§ **Exercise directions**
Find every line with the string "Open" in the material below and copy it.

§ **Recorded information**
────────────────────────────────────────

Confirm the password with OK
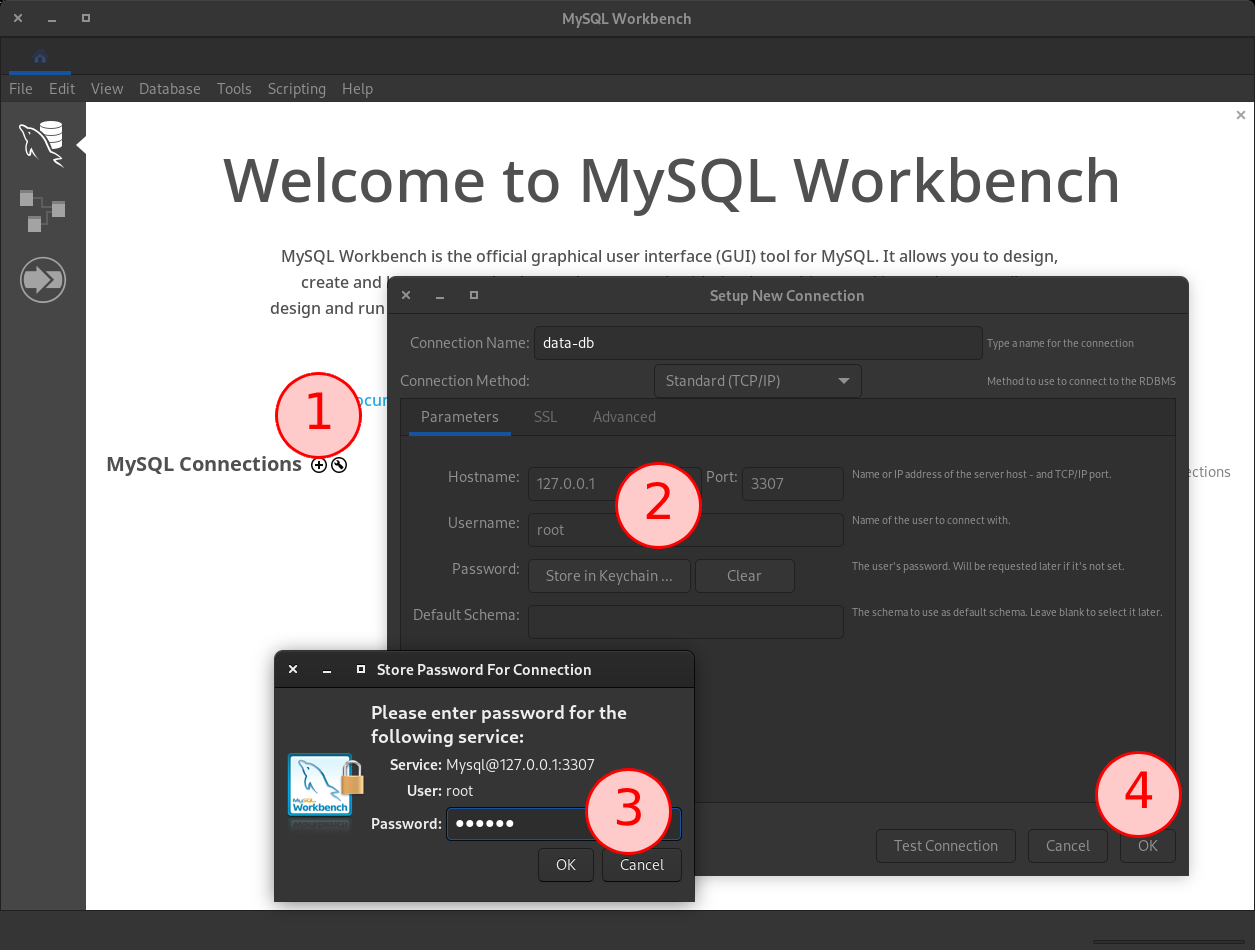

────────────────────────────────────────

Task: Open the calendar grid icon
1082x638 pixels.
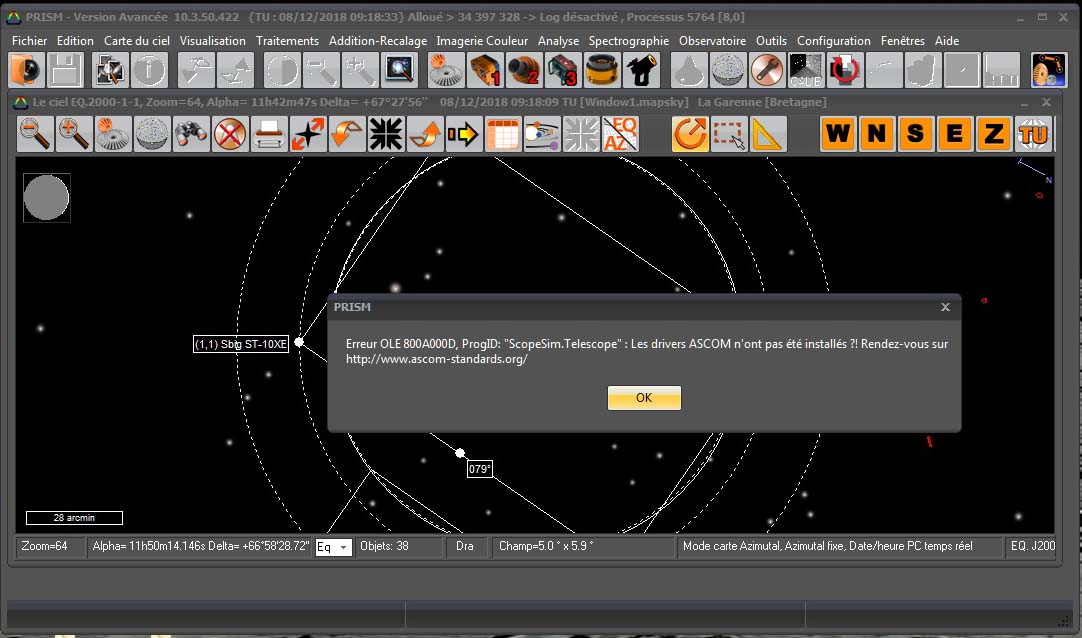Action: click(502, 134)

────────────────────────────────────────

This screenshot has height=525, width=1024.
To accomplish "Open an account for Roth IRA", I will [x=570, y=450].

────────────────────────────────────────

§ **Expected answer**
Task: Open the calendar grid icon
To accomplish "Open an account for Roth IRA", I will [x=570, y=450].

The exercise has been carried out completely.